The moniker “Lady Macbeth” is a derogatory term affixed to a woman who someone deems to be overly-ambitious and cruel in her determination to succeed. That’s based on the character from the Shakespeare play who urges her husband on to accumulate more and more power, taking out any and all threats to them. She sees his success as hers and pulls the strings.
The new movie Lady Macbeth is not based on that character or that play but the main character is no less determined to succeed. Katherine (Florence Pugh), is a young woman in 19th century England who’s been sold into marriage to Sebastian (Cosmo Jarvis), a man twice her age. As with many such stories, she begins an affair with a younger man who works on the estate. But this affair isn’t enough and she finds herself taking desperate action to get what she wants and take control over her own life.
The first poster shows Pugh in period dress clutching the back of a chair and looking around as if she has some scheme or plan on her mind. A positive quote from an early review is at the top and we’re told below the title that this is based on a source novel. The movie’s festival history is toward the bottom to make it more attractive to moviegoers who are interested in such things.
Another poster took the same basic approach, just this time with a photo of Pugh sitting on a small couch. Her name is given more prominent placement at the very top, showing that there’s more of a focus on her in selling the movie. A variety of positive review quotes appear between her name and the title.
The first trailer starts off by showing Lady Katherine is married to a mean, heartless man who doesn’t care for her dreams or personality at all. While he’s gone she starts an affair with a local farmer who’s nothing like her husband, who’s not thrilled. The lovers take matters into their own hands, which leads to more drama in the small town and in her own home, but she remains in control of the situation at all times.
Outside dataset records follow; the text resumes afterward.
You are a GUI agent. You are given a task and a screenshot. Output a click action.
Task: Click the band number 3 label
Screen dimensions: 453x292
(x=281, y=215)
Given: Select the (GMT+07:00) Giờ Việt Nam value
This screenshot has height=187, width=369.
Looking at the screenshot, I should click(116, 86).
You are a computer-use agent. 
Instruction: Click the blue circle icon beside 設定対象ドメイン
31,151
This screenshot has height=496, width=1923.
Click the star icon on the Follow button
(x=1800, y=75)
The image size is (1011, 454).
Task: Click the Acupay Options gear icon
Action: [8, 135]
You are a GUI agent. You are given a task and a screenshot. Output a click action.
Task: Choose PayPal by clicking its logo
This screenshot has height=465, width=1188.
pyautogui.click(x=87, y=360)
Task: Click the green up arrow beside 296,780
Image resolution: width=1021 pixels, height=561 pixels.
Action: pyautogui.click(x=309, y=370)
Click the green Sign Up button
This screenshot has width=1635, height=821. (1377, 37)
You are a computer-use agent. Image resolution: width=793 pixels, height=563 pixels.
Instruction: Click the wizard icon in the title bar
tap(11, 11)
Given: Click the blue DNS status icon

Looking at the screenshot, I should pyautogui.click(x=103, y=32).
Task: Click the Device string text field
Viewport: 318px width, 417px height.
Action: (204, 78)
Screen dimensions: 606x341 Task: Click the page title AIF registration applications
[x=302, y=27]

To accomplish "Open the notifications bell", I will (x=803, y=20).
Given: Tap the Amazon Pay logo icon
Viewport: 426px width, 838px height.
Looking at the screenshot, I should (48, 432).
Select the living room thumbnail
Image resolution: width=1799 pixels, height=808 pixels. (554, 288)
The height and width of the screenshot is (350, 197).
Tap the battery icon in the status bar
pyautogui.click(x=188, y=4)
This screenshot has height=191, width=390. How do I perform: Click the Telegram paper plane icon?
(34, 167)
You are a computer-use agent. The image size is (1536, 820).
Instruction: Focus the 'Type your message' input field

It’s great, selling a psychological thriller with a story that’s both original and recognizable. Pugh looks fantastic as the woman who decides she will not be subject to anyone else’s idea of what her fate should be and goes after what she wants. The trailer hints at plot twists that should be expected in a movie like this but it looks very enjoyable.
Online and Social
The official website opens by playing the official trailer, which is certainly worth watching again. “Trailer” is actually the first item on the content menu at the top. If you go back to “Home” you can see some full screen video featuring footage from that trailer along with the same image that’s on the poster of Katherine sitting on the couch. A series of positive quotes from early reviews rotates at the top. Farther down the page you can “Save to calendar” a reminder of when tickets are on sale in your area.
The only other content on the site aside from a link to the movie’s Facebook profile, is “Synopsis.” That offers a pretty short recap of the story along with the names of those involved.
Advertising and Cross-Promotions
Nothing I’ve seen or am aware of here. Roadside probably did some localized advertising in the initial cities it’s playing in but that’s likely about it.
Media and Publicity
Positive buzz from a screening at the Toronto International Film Festival got things off on a good note, particularly for Pugh as her performance was pegged as being impressive. It was soon picked up by Roadside Attractions. It was later announced the movie would also head to Sundance 2017 before its eventual release.
Pugh’s performance was singled out for effusive praise and called the single best reason to see the movie. She talked in that interview about the role and how she approached while director William Oldroyd about what made her right for the part.
This is the second movie in about a month to emphasize the idea of women retaking their agency in its marketing, the first being The Beguiled last month. It shows just enough of Katherine’s motivations and actions to make it clear she’s had enough of the situation she’s been put into and is taking matters into her own hands, whatever that might entail. She will no longer be anyone’s possession but will follow her passions.
The main issue is that we’ve seen this movie before. There are countless stories in the last 10 years or so about women of the 18th or 19th century who take a lover after finding themselves married to cold or cruel men out of necessity or familial political mechanizations. There’s even one that’s supposed to come out later this year, assuming The Weinstein Co. eventually remembers it owns Tulip Fever. That’s why, I think, the press has focused so much on Pugh’s performance, because it has the potential to be the differentiating factor from those other stories and make Lady Macbeth worth seeing.